Bei Nasers Hilfsorganisation in Herat soll in zwei Jahren ein afghanischer Chef an die Stelle des bisherigen deutschen Chefs treten. Unverändert verweist er auf eine grundsätzliche Schwierigkeit bei der täglichen Arbeit. „Wenn wir Berufsausbildung ausserhalb der Stadt durchführen kommt es immer wieder vor, dass Stammes-Älteste misstrauisch reagieren. Oder sie berufen sich auf den Klerus. Viele Mullahs verbreiten unverändert ein Denken, nach dem der Teufel den Raum betritt, wenn eine afghanische Frau und ein fremder Mann zur Arbeit in einem Raum zusammenkommen.“
Damit ist der Einfluss des afghanischen Klerus gemeint. Will man den sozialen Kontext verstehen, der mit dem Prozess der Demokratisierung einhergeht, liegt hier ein zentraler Punkt. Der Aufwertung des afghanischen Klerus in den letzten 30 Jahren könnte in der Tat eine der „Bestien“ sein, von denen weiter oben die Rede war.
„Neben den politischen Führern ist er unser eigentliches Problem. Manchmal sind politische Führer und Klerus sogar identisch“, so Enayat, Journalist aus Mazar-i-Sharif, der für nationale wie internationale Medien arbeitet. „Jene, die Teil der Ulama sind, behandeln den Islam wie ihr Eigentum, so als verfügten sie über die uneingeschränkte Definitionshoheit. Sie tun das umso selbstverständlicher, je geringer die Bildung der Menschen ist.“
Mazar, wo Enayat herkommt, wird einerseits ein liberales Klima nachgesagt. Andererseits hat hier der Fall des wegen angeblicher Blasphemie zum Tode verurteilten Journalisten Parwez Kambakhsh seinen Ursprung. Die Geschichte ging weltweit durch die Medien. Später wurde das Todesurteil auf Drängen des Auslands revidiert. Aber die Angst bei Enayat bleibt: „Wenn ich in einer öffentlichen Debatte Passagen des Koran in die Landessprache Dari übersetze und einigen Stellen mit meinen persönlichen Anmerkungen versehe, muss ich auf der Hut sein. Falls sich die Debatte zuspitzt, riskiere ich Kopf und Kragen“, meint er nüchtern.
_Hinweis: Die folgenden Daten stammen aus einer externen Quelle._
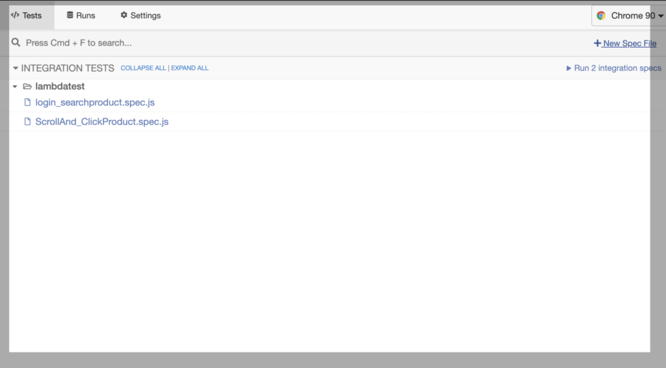Viewport: 666px width, 368px height.
Task: Open the Chrome 90 browser dropdown
Action: click(x=630, y=16)
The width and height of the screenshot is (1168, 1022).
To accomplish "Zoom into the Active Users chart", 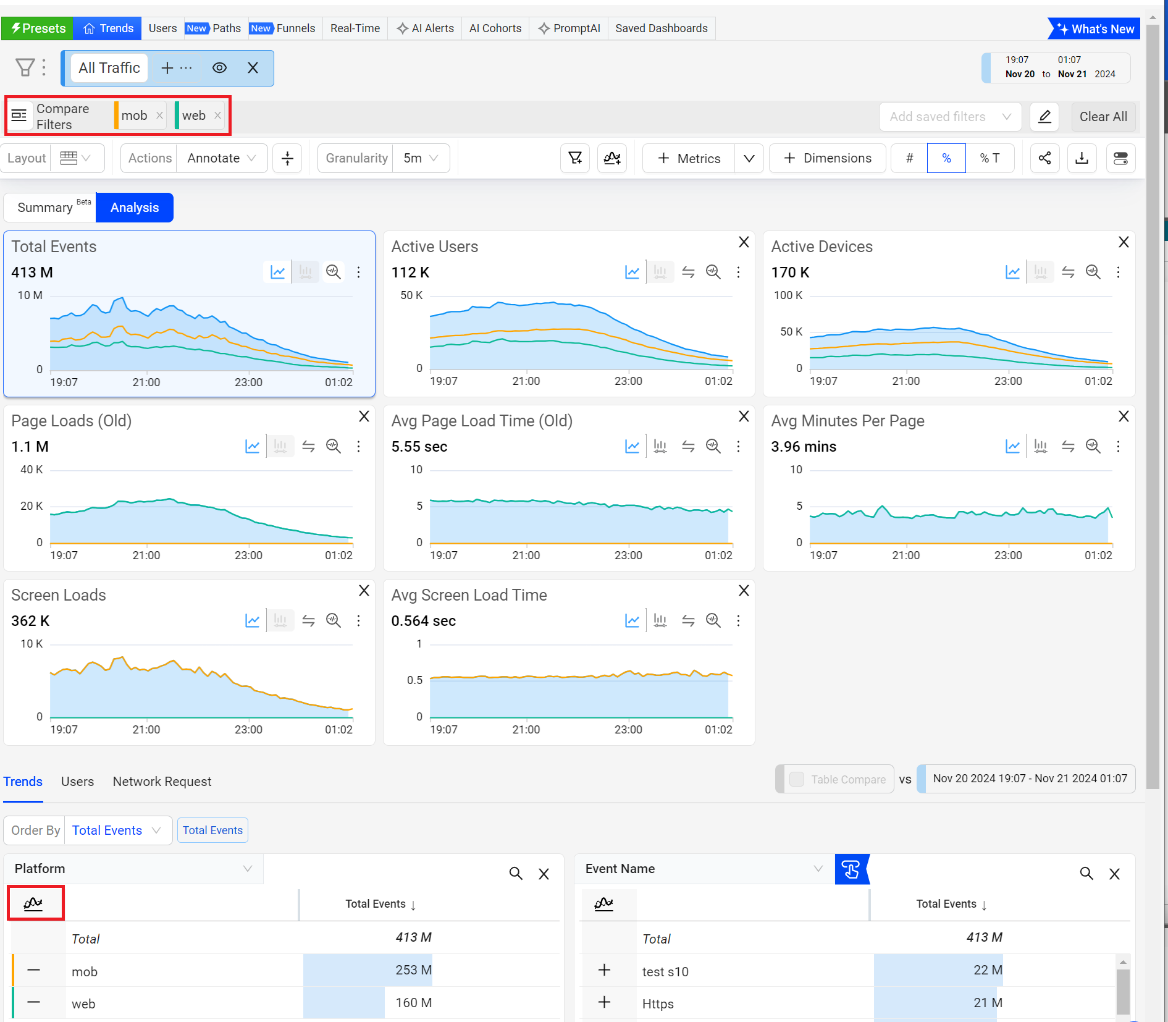I will coord(713,272).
Unverändert wirken hier die 80er und 90er Jahre nach. Waren Mullahs und Talebs bis in die 70er Jahre hinein Gegenstand von Witzen und gesellschaftlich wenig relevant, gewannen sie in der Folge rasch an Macht. „Islam war ein Rand-Thema in den 60er und 70er Jahren im Kontext des damaligen Afghanistan“, erinnert sich der Übersetzer und Philosoph Masoud Rahel, „wir haben damals an öffentlichen Plätzen unbefangen unsere Scherze gemacht über Religion und die Geistlichkeit, ohne Repressalien zu befürchten und angefeindet zu werden. Taleb nannten wir damals einen jungen Helfer der Mullahs, eine Art Messdiener, der an der Tür klopfte auf der Suche nach Almosen“.
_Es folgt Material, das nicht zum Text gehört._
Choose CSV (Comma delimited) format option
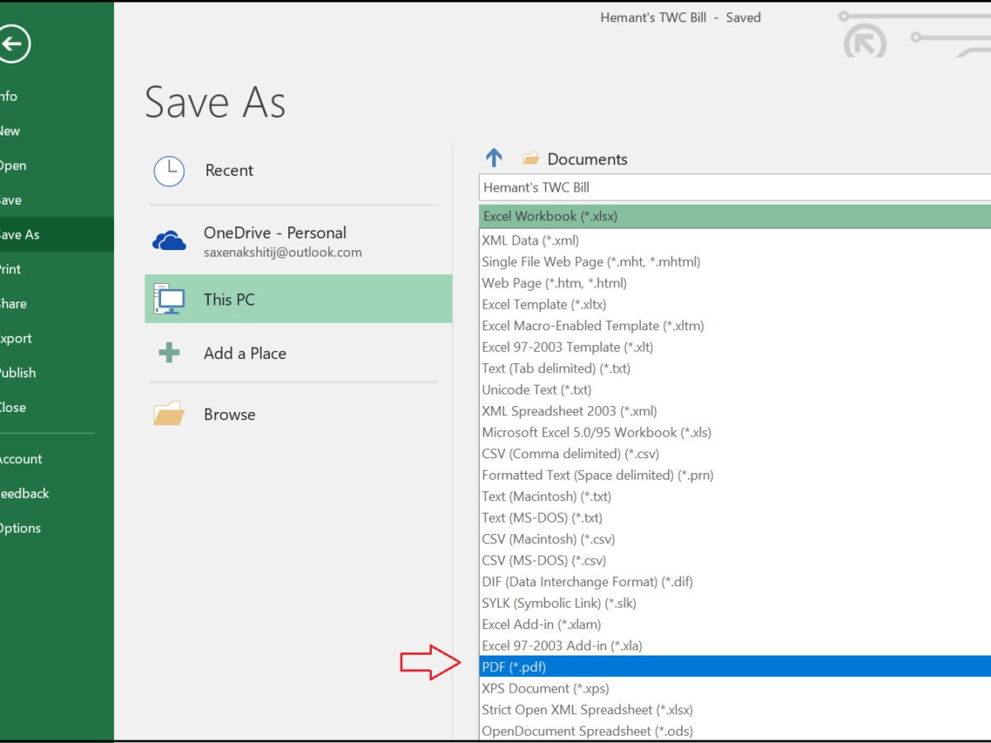Screen dimensions: 991x743 570,453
Die sowjetische Besatzung rief dann islamisch geprägte Parteien und Bewegungen auf den Plan, die im pakistanischen Exil vor allem religiöse Erziehung im grossen Stil organisierten. Bis heute sind zahlreiche Madrassen im Grenzgebiet dort Ausdruck dieser Fundamentalisierung. Sowjetische Quellen von damals schätzen die Anzahl klerikaler Bevölkerungsteile – vom gebildeten Ulama-Doktor des islamischen Rechts bis zu ungelernten Dorfpredigern – auf rund 300.000. Eine Zahl, die infolge der Kriege vermutlich noch angewachsen ist. Unter den Taliban wurden fas alle wesentlichen Stellen im Staat von Mullahs gehalten - Minister, Stellvertreter, Gouverneure und Vize-Gournerneure. Auch die Justiz befand sich im Griff des Klerus.
Diese Strukturen sind nach der US-Intervention nicht einfach wie weggefegt. Gleichwohl: das Aufkommen moderner Massenmedien allen voran des Fernsehens hat seit 2001 dazu geführt, dass viele Afghanen der Klerikalisierung ihrer Gesellschaft kritisch gegenüberstehen. Und so erlebt das Land, zum dritten Mal innerhalb weniger Jahrzehnte, einen sich zuspitzenden Kampf zwischen Modernisierern und Konservativen, bei dem Erstere sich explizit die Hilfe und den Einfluss von aussen wünschen. Zugleich werden ihr Warnungen und Ratschläge dabei oft nicht erhört.
Die sich anbahnenden Gespräche zwischen USA und Taliban schlagen nun ein neues Kapitel auf. Der Platz der Demokratie dabei und wie er verhandelt wird, ist unklar und löst, bei allen Hoffnungen, Sorgen aus. Vor allem Frauen befürchten den Verlust gewisser Freiheiten aus den letzten Jahren. Andere sitzen vorerst weiter auf gepackten Koffern.